Zone: Selected Poems by Guillaume Apollinaire (1880-1918) is a wonderfully compact book for your pocket while wandering the streets; one can stop for a coffee and read a poem before exploring further. The introductory essay is excellent in providing context for the poet’s life and literary influence. I always wonder how many other poets, writers, philosophers, scientists and those with rare skills were taken by World War One. Apollinaire died of influenza in 1918 after being weakened by gas and war wounds.
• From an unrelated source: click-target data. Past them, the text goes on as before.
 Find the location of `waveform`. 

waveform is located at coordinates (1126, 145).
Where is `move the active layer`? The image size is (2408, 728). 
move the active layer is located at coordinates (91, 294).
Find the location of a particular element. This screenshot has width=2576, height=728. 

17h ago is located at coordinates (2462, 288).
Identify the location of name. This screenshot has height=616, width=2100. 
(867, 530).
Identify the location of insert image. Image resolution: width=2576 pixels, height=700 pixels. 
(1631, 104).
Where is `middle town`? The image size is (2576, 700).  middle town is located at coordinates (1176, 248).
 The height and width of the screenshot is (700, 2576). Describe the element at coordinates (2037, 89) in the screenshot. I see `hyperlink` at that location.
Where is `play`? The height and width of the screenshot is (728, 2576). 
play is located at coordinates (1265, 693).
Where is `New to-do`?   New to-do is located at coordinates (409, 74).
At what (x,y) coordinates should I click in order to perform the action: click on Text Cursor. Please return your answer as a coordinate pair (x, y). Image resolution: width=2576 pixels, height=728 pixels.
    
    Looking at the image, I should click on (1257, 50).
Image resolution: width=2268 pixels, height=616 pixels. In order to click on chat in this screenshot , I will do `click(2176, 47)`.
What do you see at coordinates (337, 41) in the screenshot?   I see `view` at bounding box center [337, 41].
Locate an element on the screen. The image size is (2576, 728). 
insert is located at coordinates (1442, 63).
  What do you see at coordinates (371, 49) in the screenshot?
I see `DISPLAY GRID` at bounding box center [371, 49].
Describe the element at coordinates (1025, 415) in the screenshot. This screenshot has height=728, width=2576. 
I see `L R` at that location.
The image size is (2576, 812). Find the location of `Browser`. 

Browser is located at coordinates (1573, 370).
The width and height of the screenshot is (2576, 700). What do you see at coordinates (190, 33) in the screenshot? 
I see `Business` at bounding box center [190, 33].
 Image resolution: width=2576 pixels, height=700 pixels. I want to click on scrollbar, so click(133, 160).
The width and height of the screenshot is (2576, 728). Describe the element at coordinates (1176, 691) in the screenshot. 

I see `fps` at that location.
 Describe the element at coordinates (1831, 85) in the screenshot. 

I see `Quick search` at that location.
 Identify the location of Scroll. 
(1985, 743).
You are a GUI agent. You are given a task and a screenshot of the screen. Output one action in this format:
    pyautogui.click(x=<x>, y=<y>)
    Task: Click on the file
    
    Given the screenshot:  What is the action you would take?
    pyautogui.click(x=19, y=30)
“High school struck me as rigid, superficial and—perhaps worst of all—dull. The rote learning, the jaded teachers, the atmosphere of smug conformity—literature became a burden, not a thrill. Had I read Leonard Woolf ’s memoir Sowing, his description of St Paul’s Preparatory School would have been familiar: ‘I am astonished … to find that the human brain could survive the desiccation, erosion, mouldiness, frustration applied to it for seven or eight hours every day called education’.” Damon Young
The Art of Reading by Damon Young disappointed me a little as I was expecting a more personal, less scholarly reflection. It was still a good enough read though. I particularly enjoyed Young’s ruminations about Nietzsche, Derrida and Woolf. His insights into Schopenhauer were amusing. That philosopher, who was an avid bibliophile, is worth quoting to close this post:
“Thinking is free and spontaneous—the work of an intellectual vanguard. Reading is usually slavish and plodding; for weak souls, too dependent to reflect for themselves.”
Kerri-Jane Burke
bought ‘This is New York’ essays at Rizzoli, but sadly have only had moments of dipping into rather than enjoying …
Amanda Menanteau
It’s great to hear about your trip and to see the array of books you are reading Darcy. I envy all of that uninterrupted reading time in cafes and restaurants!!
The early modern period, in particular events in Paris and across Europe during that time, I enjoy reading about. The art, textiles, writing and meeting of so many great thinkers, exciting times! The Parisian Prowler, I wouldn’t mind seeing the images.